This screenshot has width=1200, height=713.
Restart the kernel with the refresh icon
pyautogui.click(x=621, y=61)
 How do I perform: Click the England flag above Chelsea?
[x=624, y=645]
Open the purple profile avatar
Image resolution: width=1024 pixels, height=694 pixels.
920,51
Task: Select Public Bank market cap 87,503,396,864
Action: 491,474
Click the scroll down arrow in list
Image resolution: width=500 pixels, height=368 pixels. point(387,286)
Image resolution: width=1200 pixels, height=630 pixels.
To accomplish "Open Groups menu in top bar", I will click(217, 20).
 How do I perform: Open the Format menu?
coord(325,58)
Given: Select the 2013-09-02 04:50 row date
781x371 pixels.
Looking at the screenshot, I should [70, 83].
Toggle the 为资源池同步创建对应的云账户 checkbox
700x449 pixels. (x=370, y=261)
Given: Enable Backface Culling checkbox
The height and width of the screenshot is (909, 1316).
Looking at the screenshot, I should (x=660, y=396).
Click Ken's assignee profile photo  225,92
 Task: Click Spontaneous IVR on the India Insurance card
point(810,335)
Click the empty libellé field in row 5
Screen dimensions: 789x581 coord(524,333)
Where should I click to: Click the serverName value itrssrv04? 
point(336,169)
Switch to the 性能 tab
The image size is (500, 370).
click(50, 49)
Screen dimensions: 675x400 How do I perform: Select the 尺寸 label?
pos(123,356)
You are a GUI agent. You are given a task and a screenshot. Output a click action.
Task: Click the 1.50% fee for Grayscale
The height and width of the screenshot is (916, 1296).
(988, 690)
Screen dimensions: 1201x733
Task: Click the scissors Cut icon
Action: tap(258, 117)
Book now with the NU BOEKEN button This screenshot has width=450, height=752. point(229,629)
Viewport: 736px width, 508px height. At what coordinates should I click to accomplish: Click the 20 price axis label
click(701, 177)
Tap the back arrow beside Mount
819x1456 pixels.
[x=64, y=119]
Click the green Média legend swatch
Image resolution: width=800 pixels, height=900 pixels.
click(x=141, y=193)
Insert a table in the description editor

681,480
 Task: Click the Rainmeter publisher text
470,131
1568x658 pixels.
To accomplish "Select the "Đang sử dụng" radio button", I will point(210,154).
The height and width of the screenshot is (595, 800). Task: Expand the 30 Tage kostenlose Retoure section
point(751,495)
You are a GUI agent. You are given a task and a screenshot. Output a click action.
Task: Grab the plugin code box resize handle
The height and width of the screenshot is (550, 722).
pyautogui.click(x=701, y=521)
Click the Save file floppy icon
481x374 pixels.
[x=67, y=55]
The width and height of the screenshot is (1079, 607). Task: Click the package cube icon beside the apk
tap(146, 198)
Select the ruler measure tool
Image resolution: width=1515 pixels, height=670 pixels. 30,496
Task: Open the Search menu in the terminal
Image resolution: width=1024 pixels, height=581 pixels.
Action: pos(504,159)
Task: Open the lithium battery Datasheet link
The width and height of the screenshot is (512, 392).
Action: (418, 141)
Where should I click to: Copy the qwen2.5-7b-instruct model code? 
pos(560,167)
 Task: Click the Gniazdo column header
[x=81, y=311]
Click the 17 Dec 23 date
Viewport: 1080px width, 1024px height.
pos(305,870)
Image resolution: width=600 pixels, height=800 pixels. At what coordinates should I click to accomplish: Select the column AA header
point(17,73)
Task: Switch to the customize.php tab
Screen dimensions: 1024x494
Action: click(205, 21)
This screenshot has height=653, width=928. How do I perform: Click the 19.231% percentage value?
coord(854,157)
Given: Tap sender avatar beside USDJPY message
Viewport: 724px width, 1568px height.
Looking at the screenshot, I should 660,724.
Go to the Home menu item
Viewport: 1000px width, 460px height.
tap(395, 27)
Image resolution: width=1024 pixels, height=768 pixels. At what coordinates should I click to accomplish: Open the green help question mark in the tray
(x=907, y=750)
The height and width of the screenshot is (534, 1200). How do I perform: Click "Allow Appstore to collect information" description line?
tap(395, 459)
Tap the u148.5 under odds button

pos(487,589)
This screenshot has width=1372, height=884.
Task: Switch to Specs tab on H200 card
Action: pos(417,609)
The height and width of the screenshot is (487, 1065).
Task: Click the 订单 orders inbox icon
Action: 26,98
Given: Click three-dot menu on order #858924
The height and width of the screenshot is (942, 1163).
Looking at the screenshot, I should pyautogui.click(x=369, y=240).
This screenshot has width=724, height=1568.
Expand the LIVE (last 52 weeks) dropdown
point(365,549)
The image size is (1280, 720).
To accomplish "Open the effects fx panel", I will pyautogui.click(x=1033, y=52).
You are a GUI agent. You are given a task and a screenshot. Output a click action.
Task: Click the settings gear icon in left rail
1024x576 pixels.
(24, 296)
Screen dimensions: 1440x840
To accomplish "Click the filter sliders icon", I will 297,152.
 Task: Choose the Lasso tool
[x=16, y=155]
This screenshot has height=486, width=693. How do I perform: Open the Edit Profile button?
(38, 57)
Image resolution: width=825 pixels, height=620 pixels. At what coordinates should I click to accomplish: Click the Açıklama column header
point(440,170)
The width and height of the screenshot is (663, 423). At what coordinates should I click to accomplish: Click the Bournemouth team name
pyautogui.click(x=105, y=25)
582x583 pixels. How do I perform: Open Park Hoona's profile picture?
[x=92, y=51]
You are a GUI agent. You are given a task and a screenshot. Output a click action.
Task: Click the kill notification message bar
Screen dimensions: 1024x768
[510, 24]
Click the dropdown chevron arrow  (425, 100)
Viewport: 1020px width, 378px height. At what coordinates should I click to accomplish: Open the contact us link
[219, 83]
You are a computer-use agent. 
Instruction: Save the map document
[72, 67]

> [What you will do]: What number of lines in the listing contain the word "message"? Supply the number with no accompanying text.

> [Answer for the task]: 2